What you need to do: When the string "computer" is part of a line below, that line should be copied.

Raw data:
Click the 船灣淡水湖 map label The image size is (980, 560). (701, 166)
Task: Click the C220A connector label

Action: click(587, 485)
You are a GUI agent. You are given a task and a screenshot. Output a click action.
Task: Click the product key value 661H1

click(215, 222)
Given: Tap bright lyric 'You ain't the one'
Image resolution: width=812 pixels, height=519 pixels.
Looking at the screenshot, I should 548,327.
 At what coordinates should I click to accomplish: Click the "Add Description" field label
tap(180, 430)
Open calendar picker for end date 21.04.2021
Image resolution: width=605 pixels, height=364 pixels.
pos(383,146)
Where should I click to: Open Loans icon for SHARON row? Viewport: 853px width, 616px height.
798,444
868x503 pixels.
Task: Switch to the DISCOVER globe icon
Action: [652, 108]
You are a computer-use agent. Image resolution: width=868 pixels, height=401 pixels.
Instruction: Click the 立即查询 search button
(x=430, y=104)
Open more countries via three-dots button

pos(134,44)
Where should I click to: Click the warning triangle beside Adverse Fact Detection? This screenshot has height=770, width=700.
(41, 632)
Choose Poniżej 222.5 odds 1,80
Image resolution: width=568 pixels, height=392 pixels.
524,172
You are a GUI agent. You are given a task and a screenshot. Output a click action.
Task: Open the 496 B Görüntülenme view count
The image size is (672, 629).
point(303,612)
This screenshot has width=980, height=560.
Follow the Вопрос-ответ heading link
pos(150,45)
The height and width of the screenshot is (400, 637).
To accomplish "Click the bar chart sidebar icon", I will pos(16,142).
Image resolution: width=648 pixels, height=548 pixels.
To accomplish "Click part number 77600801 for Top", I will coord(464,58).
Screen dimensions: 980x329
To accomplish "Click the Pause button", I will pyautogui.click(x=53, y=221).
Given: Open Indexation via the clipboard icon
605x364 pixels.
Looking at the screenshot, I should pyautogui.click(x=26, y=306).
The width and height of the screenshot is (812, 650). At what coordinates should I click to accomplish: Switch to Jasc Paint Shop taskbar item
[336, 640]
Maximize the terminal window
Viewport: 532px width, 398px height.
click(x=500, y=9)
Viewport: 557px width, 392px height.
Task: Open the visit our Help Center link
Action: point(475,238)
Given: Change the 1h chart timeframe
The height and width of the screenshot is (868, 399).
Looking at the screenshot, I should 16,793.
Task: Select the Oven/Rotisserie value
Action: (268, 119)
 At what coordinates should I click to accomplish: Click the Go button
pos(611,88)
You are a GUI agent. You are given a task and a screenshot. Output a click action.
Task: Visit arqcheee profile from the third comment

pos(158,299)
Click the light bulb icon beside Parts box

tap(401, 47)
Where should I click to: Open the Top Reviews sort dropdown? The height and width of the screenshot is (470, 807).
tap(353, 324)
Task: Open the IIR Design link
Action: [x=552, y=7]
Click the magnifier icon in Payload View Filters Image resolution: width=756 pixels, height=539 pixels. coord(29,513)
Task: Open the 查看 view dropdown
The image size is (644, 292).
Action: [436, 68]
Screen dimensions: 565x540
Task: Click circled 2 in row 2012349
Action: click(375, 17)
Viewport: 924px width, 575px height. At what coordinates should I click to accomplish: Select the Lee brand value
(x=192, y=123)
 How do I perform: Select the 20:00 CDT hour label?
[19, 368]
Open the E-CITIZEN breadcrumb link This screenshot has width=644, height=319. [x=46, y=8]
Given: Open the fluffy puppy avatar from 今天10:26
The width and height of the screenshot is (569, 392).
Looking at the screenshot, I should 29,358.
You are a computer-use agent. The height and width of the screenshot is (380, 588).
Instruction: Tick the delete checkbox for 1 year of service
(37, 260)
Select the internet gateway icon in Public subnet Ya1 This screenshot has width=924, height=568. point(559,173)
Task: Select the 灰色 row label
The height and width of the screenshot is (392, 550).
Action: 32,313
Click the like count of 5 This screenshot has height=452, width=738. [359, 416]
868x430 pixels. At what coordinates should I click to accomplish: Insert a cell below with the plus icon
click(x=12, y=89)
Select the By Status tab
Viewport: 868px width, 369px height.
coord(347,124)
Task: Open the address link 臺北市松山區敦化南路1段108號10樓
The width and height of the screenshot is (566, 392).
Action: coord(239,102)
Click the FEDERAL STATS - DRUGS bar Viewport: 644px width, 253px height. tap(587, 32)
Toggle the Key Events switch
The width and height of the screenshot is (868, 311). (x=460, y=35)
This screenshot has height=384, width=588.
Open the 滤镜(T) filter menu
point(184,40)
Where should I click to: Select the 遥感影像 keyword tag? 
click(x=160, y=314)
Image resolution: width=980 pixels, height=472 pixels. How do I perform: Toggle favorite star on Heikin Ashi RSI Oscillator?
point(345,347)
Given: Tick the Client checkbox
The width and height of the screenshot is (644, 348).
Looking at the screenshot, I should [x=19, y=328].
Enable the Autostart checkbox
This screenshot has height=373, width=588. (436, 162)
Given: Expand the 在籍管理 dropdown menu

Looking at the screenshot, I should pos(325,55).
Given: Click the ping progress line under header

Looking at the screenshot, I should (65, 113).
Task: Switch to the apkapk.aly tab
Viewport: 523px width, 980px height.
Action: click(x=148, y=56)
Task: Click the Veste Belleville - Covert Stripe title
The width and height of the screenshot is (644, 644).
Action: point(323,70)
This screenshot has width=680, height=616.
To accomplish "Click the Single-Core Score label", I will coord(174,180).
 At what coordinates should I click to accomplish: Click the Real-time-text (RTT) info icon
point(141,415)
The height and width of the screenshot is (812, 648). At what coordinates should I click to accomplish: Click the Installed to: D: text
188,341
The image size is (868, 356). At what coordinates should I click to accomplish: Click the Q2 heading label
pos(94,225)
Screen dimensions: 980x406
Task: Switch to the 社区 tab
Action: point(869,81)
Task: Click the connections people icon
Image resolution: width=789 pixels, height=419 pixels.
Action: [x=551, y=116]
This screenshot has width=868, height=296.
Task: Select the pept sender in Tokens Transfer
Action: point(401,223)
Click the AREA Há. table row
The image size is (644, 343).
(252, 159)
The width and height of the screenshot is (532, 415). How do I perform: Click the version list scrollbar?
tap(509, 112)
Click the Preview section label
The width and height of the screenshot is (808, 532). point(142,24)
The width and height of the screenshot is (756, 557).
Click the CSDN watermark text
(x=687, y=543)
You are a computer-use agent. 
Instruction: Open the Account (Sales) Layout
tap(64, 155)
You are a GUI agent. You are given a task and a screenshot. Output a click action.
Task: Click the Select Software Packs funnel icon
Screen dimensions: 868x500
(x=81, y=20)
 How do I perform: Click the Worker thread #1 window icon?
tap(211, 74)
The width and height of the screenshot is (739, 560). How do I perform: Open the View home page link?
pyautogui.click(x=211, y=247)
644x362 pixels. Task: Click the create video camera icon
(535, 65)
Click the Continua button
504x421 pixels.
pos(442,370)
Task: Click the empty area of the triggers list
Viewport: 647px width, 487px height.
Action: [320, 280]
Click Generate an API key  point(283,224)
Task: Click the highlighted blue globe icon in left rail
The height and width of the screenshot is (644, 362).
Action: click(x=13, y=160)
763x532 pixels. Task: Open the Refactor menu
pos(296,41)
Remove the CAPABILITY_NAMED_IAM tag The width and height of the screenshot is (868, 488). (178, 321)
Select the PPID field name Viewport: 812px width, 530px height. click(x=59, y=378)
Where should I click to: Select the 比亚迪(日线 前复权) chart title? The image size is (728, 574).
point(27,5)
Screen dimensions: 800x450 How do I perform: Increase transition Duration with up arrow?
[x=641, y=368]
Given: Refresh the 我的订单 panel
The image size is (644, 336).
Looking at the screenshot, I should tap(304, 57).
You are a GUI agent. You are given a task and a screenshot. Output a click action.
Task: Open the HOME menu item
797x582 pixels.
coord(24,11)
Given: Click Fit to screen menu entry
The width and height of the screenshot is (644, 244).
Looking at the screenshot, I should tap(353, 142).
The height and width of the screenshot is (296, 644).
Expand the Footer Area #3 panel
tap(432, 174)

Response to this exercise:
You are a computer-use agent. Image resolution: width=868 pixels, height=401 pixels.
You are a computer-use agent. The height and width of the screenshot is (380, 588).
You are a computer-use agent. 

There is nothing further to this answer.